5.2. Component-Level Criteria
[0074] In the remainder of the methodology shown in FIG. 7, a power
model P.sub.i is selected from P.sub.C. The intuition behind this
process is as follows. For some intervals during system execution,
components may experience workloads that lend predictability to
their power consumption characteristics, enabling the application
of more abstract, efficient power models without significantly
compromising accuracy. However, for other intervals, more accurate
power models may be required.
[0075] Since the recorded history of power consumption of a
component is only as accurate as the power model that is used to
obtain it, using the recorded history as a basis for predicting
future power consumption characteristics can be misleading.
Instead, the present disclosed embodiment tracks component-specific
parameters from the functional model of the component that provide
an indication of component power characteristics. For example, the
cache power profile shown in FIG. 4(a) is to a large extent
determined by the rate of accesses, as previously noted. Hence, in
the case of the cache, the variance in the rate of accesses to the
cache is monitored.
[0076] Generally speaking, for each component C, a set of variables
t.sub.i are monitored, that we denote as triggers. The choice of
triggers is component-specific and depends on the component's
functionality. Examples of triggers are the execution of a specific
type of instruction, access to a cache, etc. The component
interface 124 receives information about the execution of triggers,
and the data analysis module 126 computes specific metrics that are
then used by the power model selection algorithms. FIG. 7
illustrates some of these metrics. For example, if t.sub.1
represents the number of cache accesses in an interval,
Var(t.sub.1,T.sub.1) represents the variance of cache access rates
over a sequence of intervals of length T.sub.1. Note that triggers
may by themselves be regarded as metrics, i.e., they may not
require further analysis (e.g., t.sub.4 in FIG. 7). For example, an
application-specific co-processor may have a "start" pin that is
asserted each time a particular computation intensive operation is
initiated. In such a case, the value of the pin is a useful metric
to drive power model selection. The computed metrics are then used
by the power model selector to evaluate a set of mutually exclusive
conditions, which are stored in a dynamic rules table 72. For
example, in FIG. 7, one of the illustrated rules in table 72
specifies that power model P.sub.1 is to be used if the variance in
the value of trigger t.sub.1 measured over T.sub.1 exceeds a
threshold K.sub.1, or if trigger t.sub.4 is currently true. The
mutually exclusive nature of the rules in table 72 guarantees that
step 75b will select a unique power model.
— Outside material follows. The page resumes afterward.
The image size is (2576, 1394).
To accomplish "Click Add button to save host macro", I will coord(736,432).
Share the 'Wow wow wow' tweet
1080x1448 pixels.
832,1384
[0077] We next explain the rationale for dynamic rules table 72. At
run-time, the number of power models available to the
component-level policy may vary, since it depends on system-level
criteria. In order to address this issue, a set of rules must be
developed statically for each component, assuming that all the
power models associated with this component may be available at
run-time. These rules are stored in a static rules table 73, in
order of increasing accuracy of the associated power model. At
run-time, a rules generation step 71 transforms this table, taking
the actual-number of power models available into account. It
constructs new rules by applying Boolean OR operators on
consecutive rules in a static rules table, ensuring a one-to-one
map from rules to models. The FIG. illustrates the operation of the
rules generator for a component that has a maximum of 4 power
models (p.sub.1 through p.sub.4) (table 73) but at a certain time,
is restricted by the system-level policy to choose between p.sub.1
and P.sub.2 (table 72).
6. Experimental Results
[0078] In this section, we describe the implementation of the
proposed monitor-based power estimation framework. We also present
results that analyze the accuracy and efficiency of the framework
for the illustrative image processing system-on-chip 10.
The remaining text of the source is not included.